You can imagine my surprise when Security opened the door for me at about 4:30 p.m. yesterday afternoon to find the room empty--literally empty. Every ounce of yarn, every piece of equipment, every pin and measuring tape, every scissor, and my precious loom were gone.
I was heartsick, disappointed, sad . . . devastated. Everything was gone. I had built up such anticipation and excitement for my new venture. I really was devastated. I came home and closed my drapes, turned off the telephone, and went to bed. I was just disgusted and disappointed that someone could come in and crumble my plans up so menacingly.
I'm probably not very different from others--when I awaken in the middle of the night in the dark and quiet, I think about stuff--I pray, I plan, I dream. Last night was no exception. And in the midst of my nighttime lamentations, a soft, knowing hand reached out and gently shook me. But it was enough to get my attention. In my disappointment, I'd forgotten the most important lesson of all--that God has a plan for me.
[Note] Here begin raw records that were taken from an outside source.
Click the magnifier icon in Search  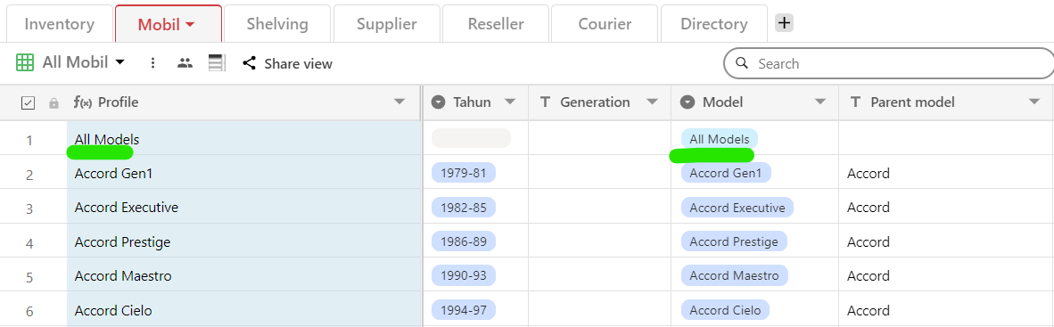[742, 63]
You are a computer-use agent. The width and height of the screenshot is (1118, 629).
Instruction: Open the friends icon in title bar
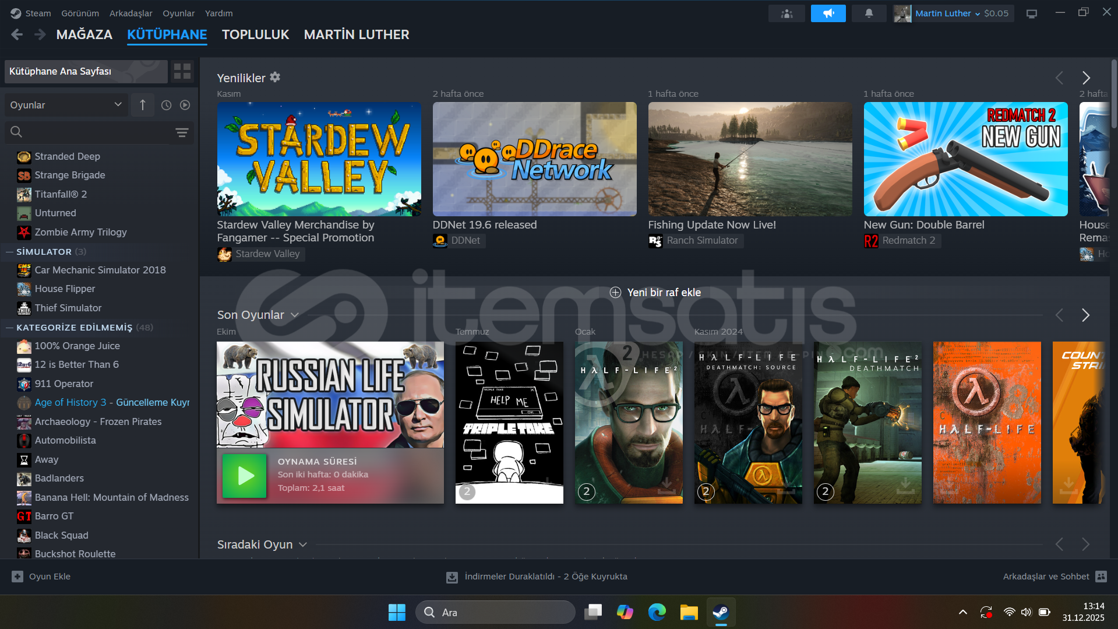787,13
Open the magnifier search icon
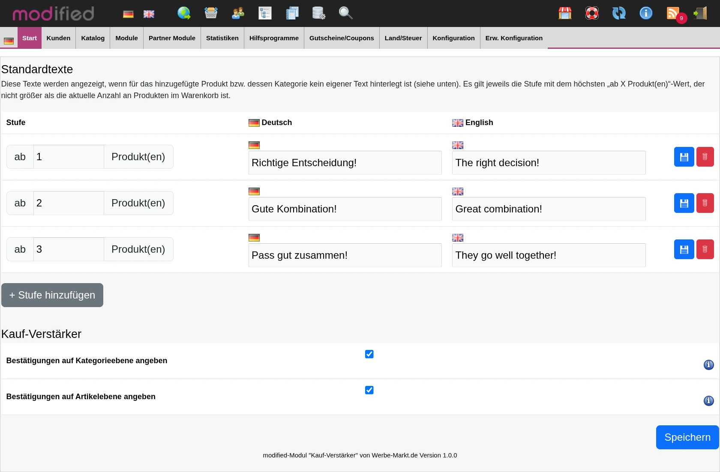The width and height of the screenshot is (720, 472). [345, 13]
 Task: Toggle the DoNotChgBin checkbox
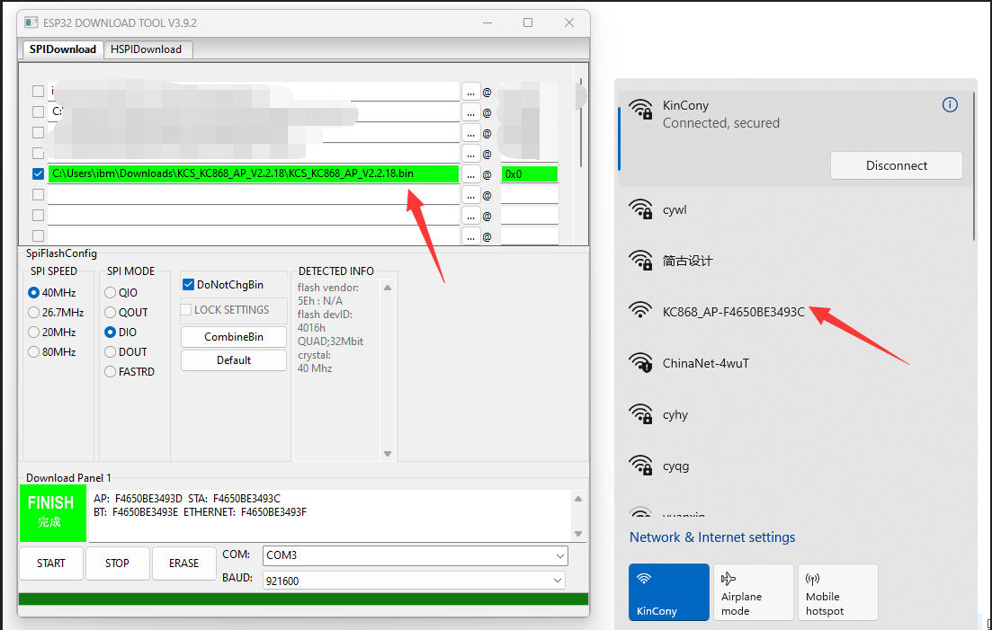pos(189,285)
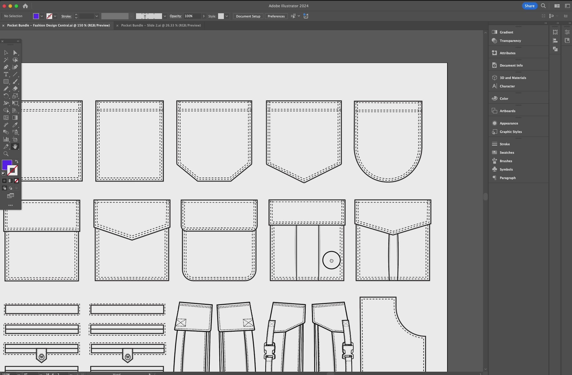Open the Swatches panel

507,153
Sometimes it's the same as mine; but more often than not it isn't. The secret is keeping my eye on the prize. Earthly things can tempt us so. We can forget so easily that this time here is only transitory. And forget that putting too much stock in the doings of this world isn't always the good or smart thing to do.
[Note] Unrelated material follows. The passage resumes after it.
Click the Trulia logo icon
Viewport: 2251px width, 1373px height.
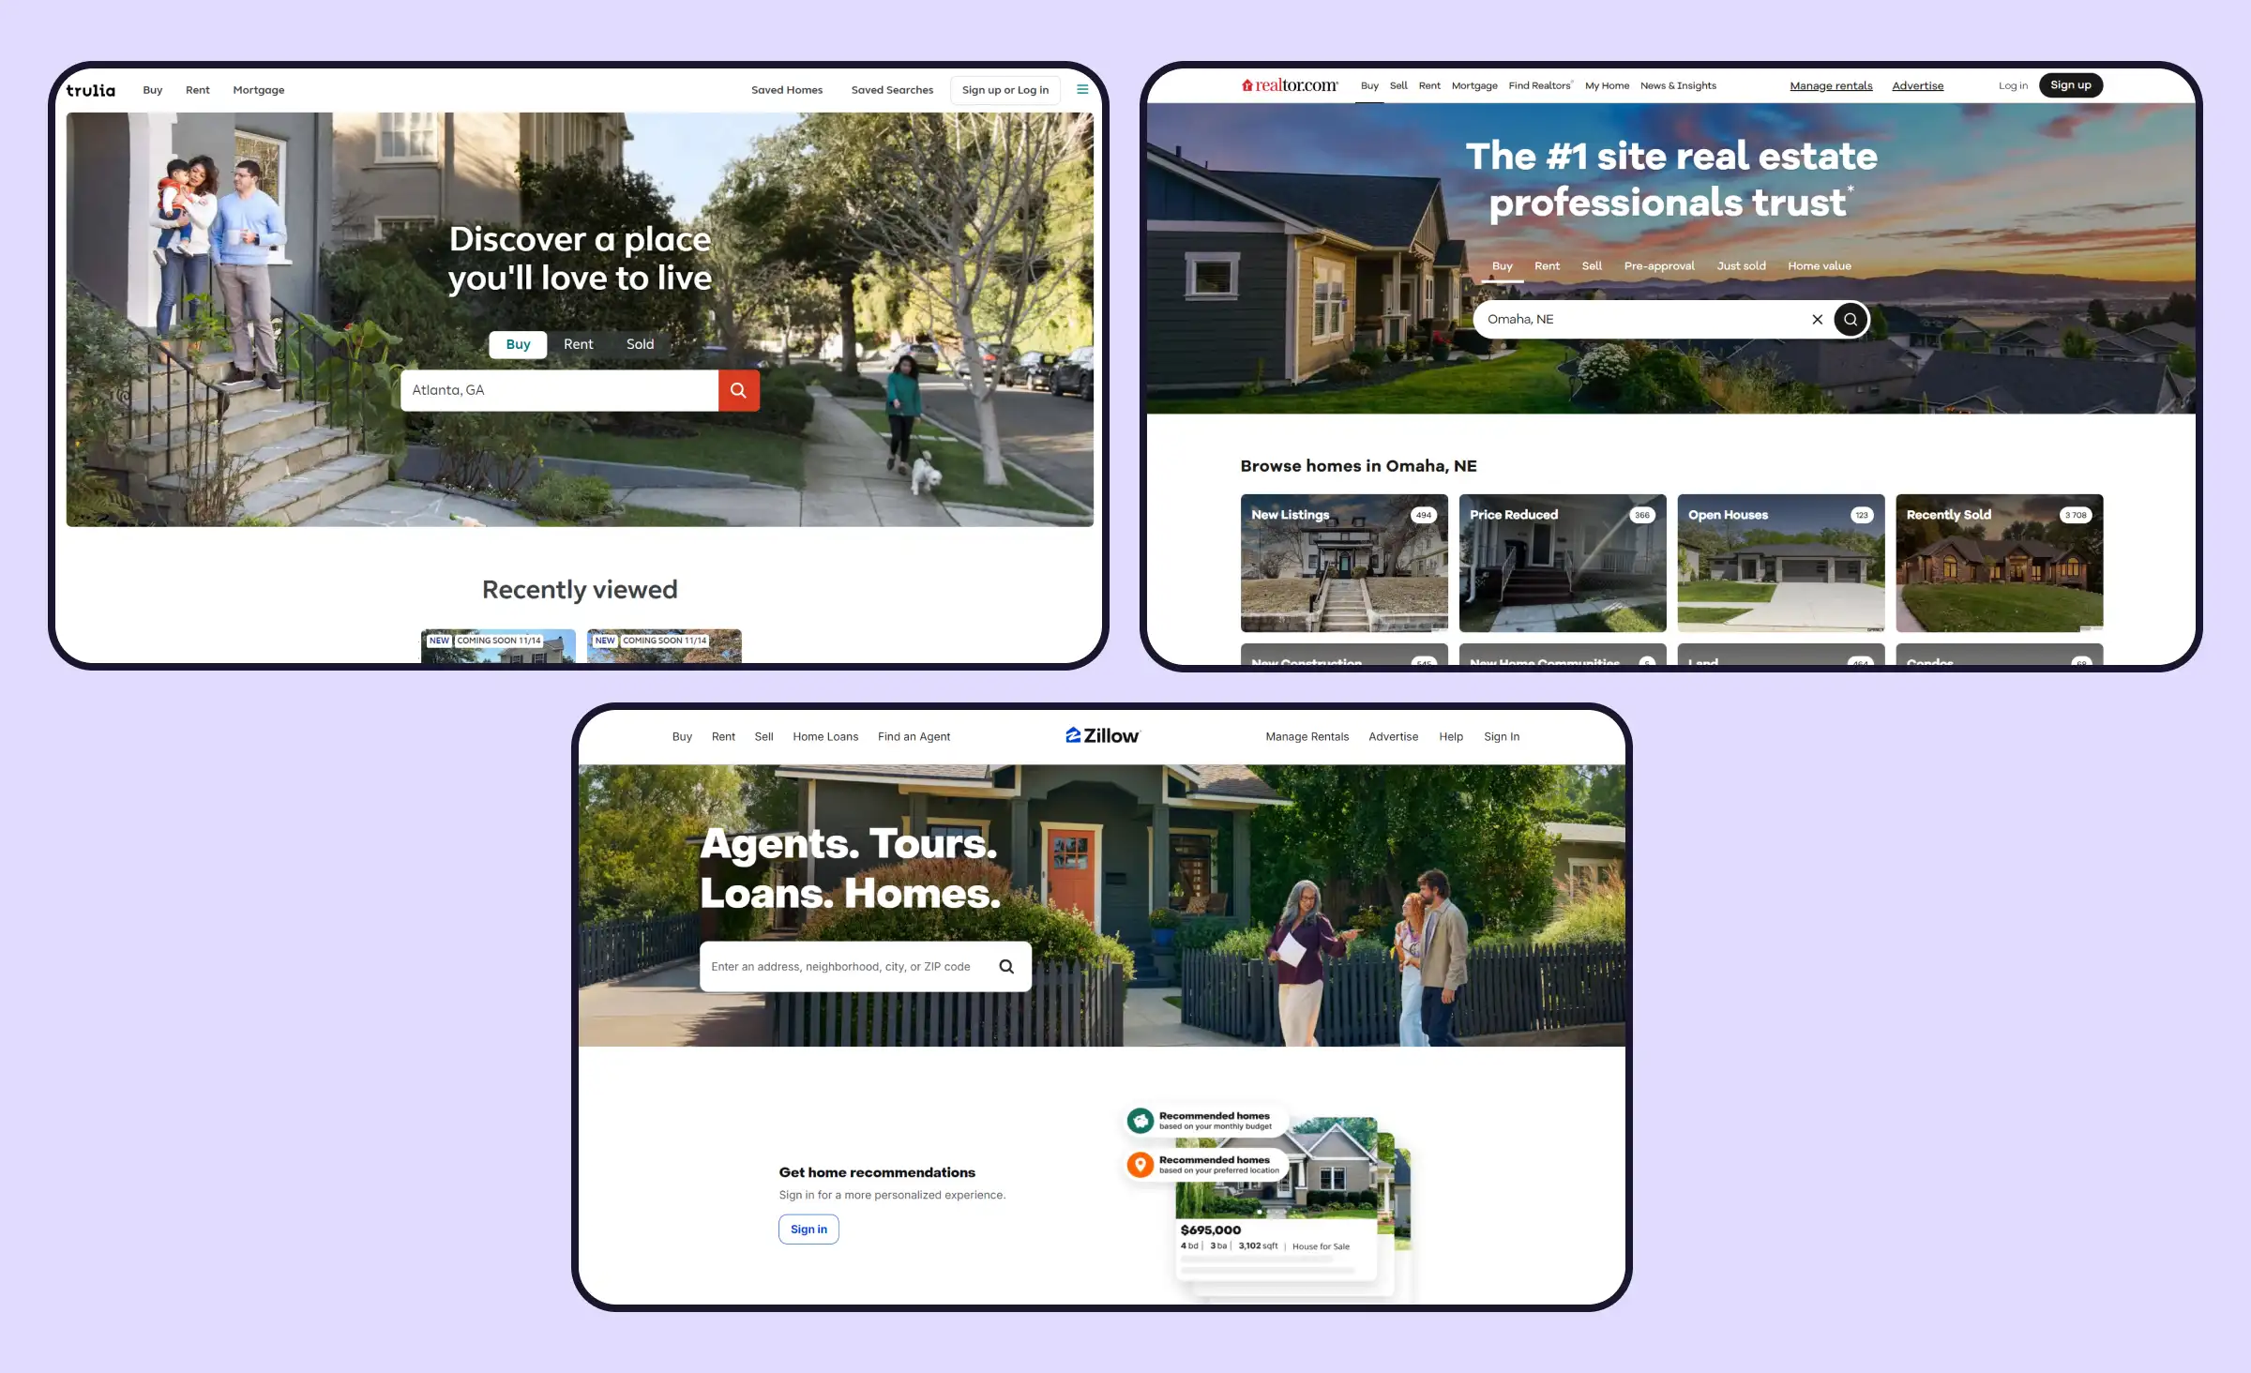click(92, 88)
So . . . weaving isn't in God's plan for me today. Maybe another day--but not today. And maybe not tomorrow, or any other day for that matter. But God has a plan for me and I'm joyful and thankful for it. God knows something I don't--and his plan is better. So, again, I'm blessed. I'm happy, even have a feeling of excitement, knowing that God's plan is playing itself out through me. So blessed!!!
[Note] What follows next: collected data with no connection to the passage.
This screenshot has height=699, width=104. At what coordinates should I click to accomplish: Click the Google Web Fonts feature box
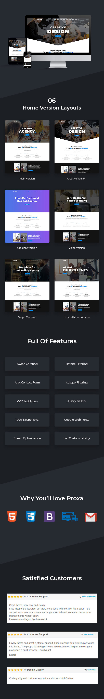click(77, 420)
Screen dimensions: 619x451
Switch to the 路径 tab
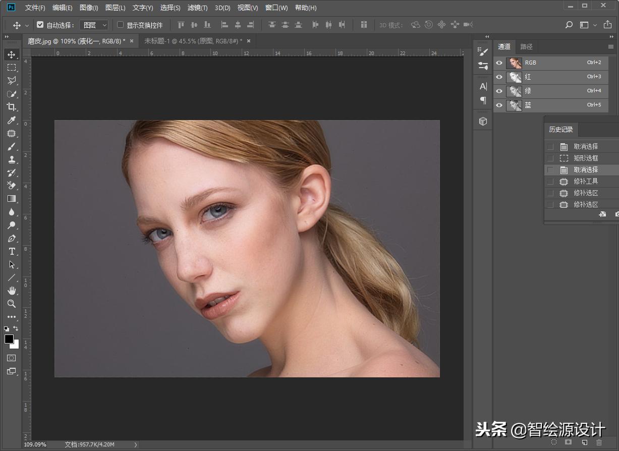(526, 46)
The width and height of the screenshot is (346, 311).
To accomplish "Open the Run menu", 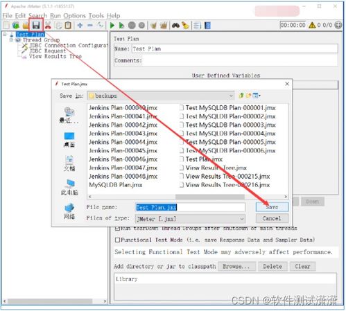I will [55, 16].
Today I'm working on my "stuff" for the fantastic craft fair that will take place at Jacob's Reward Farm:
Please, please come and support all these fantastic artists. I make great project bags, plain but fantastic soap, and other fun stuff. And this group is totally, totally talented--we're talking non-amateurish totally professional stuff my friend! Take an hour or so out of your Saturday that day to check it out. There will be lots of food, entertainment, demonstrations . . . just a really cool day. AND, maybe the best part, is that you can get a bunch of your Christmas shopping done. Whew . . . wouldn't that be cool???? Have a huge dent done by Halloween?? Love it!!!
Keep the faith, sisters. Sometimes it isn't easy to see the blessings, but I promise they're there. God really does have a plan.